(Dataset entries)
————————

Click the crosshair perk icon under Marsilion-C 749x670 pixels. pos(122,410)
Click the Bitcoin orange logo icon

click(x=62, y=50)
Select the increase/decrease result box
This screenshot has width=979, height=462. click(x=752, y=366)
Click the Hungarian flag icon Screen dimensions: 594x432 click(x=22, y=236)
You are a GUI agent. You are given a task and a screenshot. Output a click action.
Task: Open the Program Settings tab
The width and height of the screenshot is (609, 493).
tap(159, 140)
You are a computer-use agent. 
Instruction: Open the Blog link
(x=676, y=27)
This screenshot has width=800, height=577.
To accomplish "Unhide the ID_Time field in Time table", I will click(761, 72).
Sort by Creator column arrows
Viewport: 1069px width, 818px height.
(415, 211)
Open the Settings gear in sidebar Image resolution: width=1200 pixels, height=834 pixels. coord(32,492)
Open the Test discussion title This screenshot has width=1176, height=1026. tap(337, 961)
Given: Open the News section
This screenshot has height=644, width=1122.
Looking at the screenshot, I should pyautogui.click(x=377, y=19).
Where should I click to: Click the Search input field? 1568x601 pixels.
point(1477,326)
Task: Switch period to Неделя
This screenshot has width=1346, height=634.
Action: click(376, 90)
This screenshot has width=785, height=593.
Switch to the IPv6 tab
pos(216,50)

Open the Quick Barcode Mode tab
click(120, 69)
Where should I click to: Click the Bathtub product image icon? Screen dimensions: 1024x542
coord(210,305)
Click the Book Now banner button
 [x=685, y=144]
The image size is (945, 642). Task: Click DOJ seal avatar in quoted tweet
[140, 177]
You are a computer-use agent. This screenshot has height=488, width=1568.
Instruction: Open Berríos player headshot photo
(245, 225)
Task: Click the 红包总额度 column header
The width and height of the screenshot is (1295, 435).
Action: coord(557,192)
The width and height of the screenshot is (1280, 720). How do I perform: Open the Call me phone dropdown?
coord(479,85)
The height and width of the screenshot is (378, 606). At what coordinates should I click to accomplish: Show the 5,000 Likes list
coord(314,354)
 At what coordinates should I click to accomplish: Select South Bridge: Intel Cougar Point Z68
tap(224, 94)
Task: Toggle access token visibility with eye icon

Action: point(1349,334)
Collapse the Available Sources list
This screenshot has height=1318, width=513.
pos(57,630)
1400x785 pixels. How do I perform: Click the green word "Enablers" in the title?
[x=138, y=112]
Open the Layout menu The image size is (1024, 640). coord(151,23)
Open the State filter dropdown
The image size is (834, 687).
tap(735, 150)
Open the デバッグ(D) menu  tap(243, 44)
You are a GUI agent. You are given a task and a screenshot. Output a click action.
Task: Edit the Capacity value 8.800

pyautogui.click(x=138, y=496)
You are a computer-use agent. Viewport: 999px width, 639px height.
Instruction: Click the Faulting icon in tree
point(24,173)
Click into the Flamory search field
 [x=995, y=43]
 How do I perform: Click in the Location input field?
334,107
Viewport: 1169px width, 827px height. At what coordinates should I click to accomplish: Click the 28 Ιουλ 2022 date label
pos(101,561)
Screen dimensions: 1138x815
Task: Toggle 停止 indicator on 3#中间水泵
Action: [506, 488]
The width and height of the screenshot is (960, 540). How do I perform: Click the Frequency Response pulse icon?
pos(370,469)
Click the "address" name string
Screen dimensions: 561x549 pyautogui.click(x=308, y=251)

————————

What you have to do >> Search the entries above for the string "computer", and report each line where it occurs.

Solved problem >>
You are a computer-use agent. 
You are a computer-use agent. This screenshot has height=488, width=1568.
You are a computer-use agent. Viewport: 999px width, 639px height.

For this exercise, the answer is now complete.